DETAILED DESCRIPTION OF THE INVENTION [Field of Industrial Application] The present invention relates to a frequency doubling circuit that doubles the frequency of an input signal.

[Prior Art] For example, in a synthesizer, a signal with an extremely stable frequency obtained from a crystal oscillator or the like is converted into a signal with a stable desired frequency using a frequency synthesizer. There is. One such frequency synthesizer is a frequency doubling circuit that doubles the frequency of an input signal.

Conventionally, such a frequency doubling circuit is configured as shown in FIG. 5, for example. That is, an input signal having a frequency f (period T) inputted from the input terminal 1 is inputted to the full-wave rectification circuit 2 and subjected to full-wave rectification. The full-wave rectified signal output from the full-wave rectifier circuit 2 is input to the signal input terminal of the variable bandpass filter 3. On the other hand, the input signal input from the input terminal 1 is also input to the frequency-voltage conversion circuit 4. And this frequency voltage conversion circuit 4
From there, a voltage signal proportional to the frequency f of the input signal is input to the pass frequency control terminal of the variable bandpass filter 3. In this variable bandpass filter 3, the pass frequency of the signal input to the signal input terminal changes in response to changes in the voltage input to the pass frequency control terminal. Therefore, the frequency f' of the output signal of the variable bandpass filter 3 can be controlled by changing the voltage value input to the pass frequency control terminal.

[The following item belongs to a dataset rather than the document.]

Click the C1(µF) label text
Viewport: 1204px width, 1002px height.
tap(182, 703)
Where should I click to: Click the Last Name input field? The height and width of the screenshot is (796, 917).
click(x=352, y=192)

In the frequency doubling circuit configured in this manner, when an input signal a having a sinusoidal waveform having a frequency f is input to the input terminal 1 as shown in FIG. The signal is full-wave rectified at , and becomes a full-wave rectified signal b. Therefore, this full-wave rectified signal b has, in addition to the frequency component of f, which is the fundamental frequency of the input signal a, a frequency component of twice the frequency 2f. This full-wave rectified signal b is then input to the signal input terminal of the variable bandpass filter 3.

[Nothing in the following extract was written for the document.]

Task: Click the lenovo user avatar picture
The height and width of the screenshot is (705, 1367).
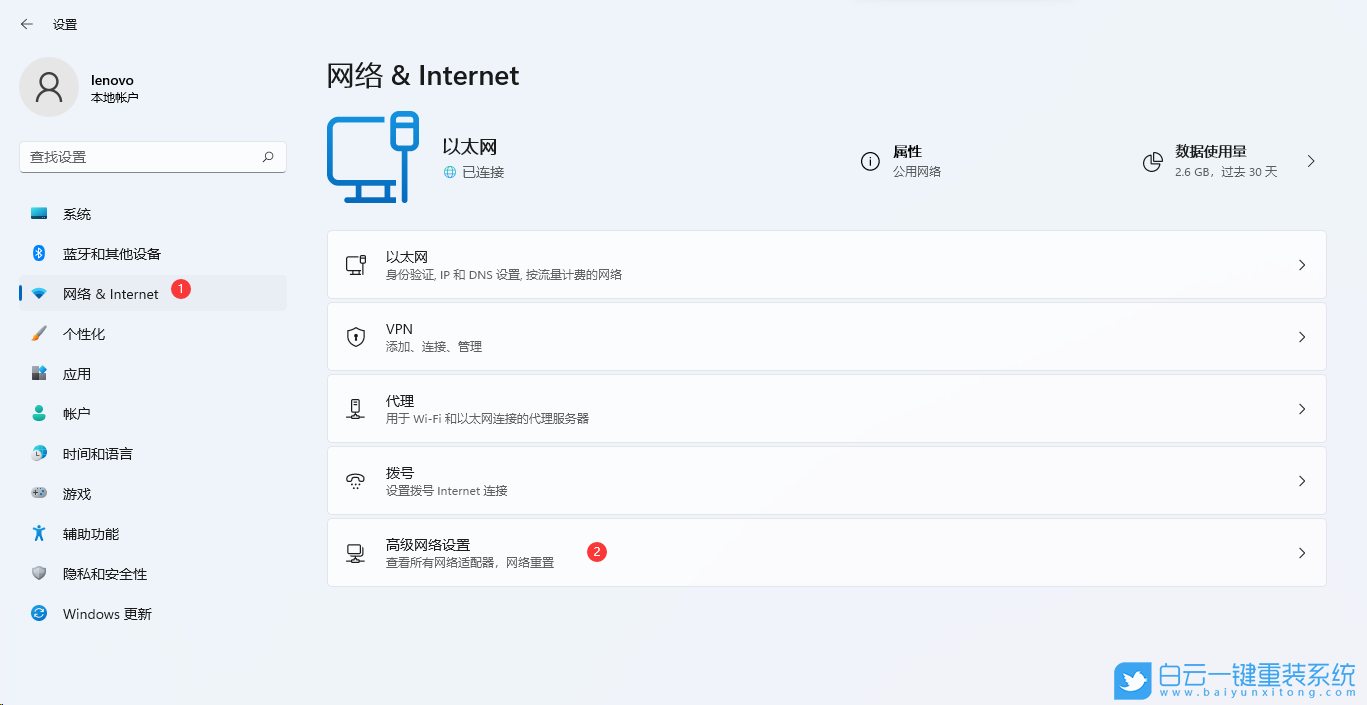Action: point(49,87)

In addition, since the input signal a is input to the frequency-voltage conversion circuit 4, the variable bandpass filter 3
The frequency f of the input signal a is input to the pass frequency control terminal of
A voltage signal c having a voltage E _F proportional to is applied. In this state, the output voltage E _F of the frequency-voltage conversion circuit 4 is adjusted so that the passing frequency of the variable bandpass filter 3 becomes the frequency 2f included in the full-wave rectified signal b. Therefore, if the bandwidth of the passing frequency of the variable bandpass filter 3 is narrow enough to eliminate adjacent frequency components (f, 3f, 4f,...), the output from the variable bandpass filter 3 to the output terminal 5 is output signal d
becomes a sine waveform with frequency 2f.

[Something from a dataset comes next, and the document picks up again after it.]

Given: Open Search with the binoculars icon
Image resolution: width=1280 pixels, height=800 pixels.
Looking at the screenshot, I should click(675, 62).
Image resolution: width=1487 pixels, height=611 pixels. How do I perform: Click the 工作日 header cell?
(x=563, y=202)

Therefore, the frequency of the output signal d output from the output terminal 5 is twice the frequency of the input signal input to the input terminal 1. When the frequency f of the input signal a changes, the voltage signal c of the frequency-voltage conversion circuit 4 also changes in proportion to the change in the frequency f, so that the passing frequency of the variable bandpass filter 3 also changes from the frequency f of the input signal a. Changes in proportion to change. As a result, the input signal a is always output from the output terminal 5.
An output signal d having twice the frequency is obtained.

[Problems to be Solved by the Invention] However, the frequency doubling circuit configured as described above has the following problems.
That is, the input signal a is subjected to full-wave rectification in order to extract from the input signal a a frequency component twice the frequency f of the input signal a. Therefore, the input signal a
If it is not a sine waveform but a rectangular waveform, it is necessary to convert this rectangular waveform into a sine wave signal and then input it to the input terminal 1. Therefore, a separate conversion circuit is required to convert the rectangular wave signal into a sine wave signal.

In addition, when the frequency f of the input signal a becomes a high frequency of about GHz, the waveform distortion that occurs after rectification,
In other words, for example, due to an unbalance in the full-wave rectified waveform caused by differences in the characteristics of bridge-connected rectifying elements, the ratio of the input signal frequency component to the double frequency component may increase in the output waveform, or the ratio of the fundamental frequency and the desired high frequency may increase. Because the frequencies of the components are close to each other, even if the band width of the passing frequency of the variable bandpass filter 3 is narrowed, there will be a large amount of the above input signal components and high frequency components in addition to the signal component with twice the frequency required for the output signal d. may be included. This is because it is difficult to obtain a variable bandpass filter 3 with a large ratio of passing/blocking characteristics in a frequency range of approximately the GHz band. Therefore, in the frequency doubling circuit shown in Fig. 5,
It does not operate as an accurate doubler circuit in the high frequency region of the GHz band.

The present invention has been made based on these circumstances, and its purpose is to detect a predetermined level of an input signal waveform and generate a rectangular wave, that is, to detect a predetermined level of an input signal waveform and generate a rectangular wave. ) and the π phase position. By extracting twice the frequency component in this way, we can create a frequency doubling circuit that can accurately obtain twice the frequency signal over a wide frequency range up to high frequencies of about GHz, regardless of the type of input signal waveform. It is about providing.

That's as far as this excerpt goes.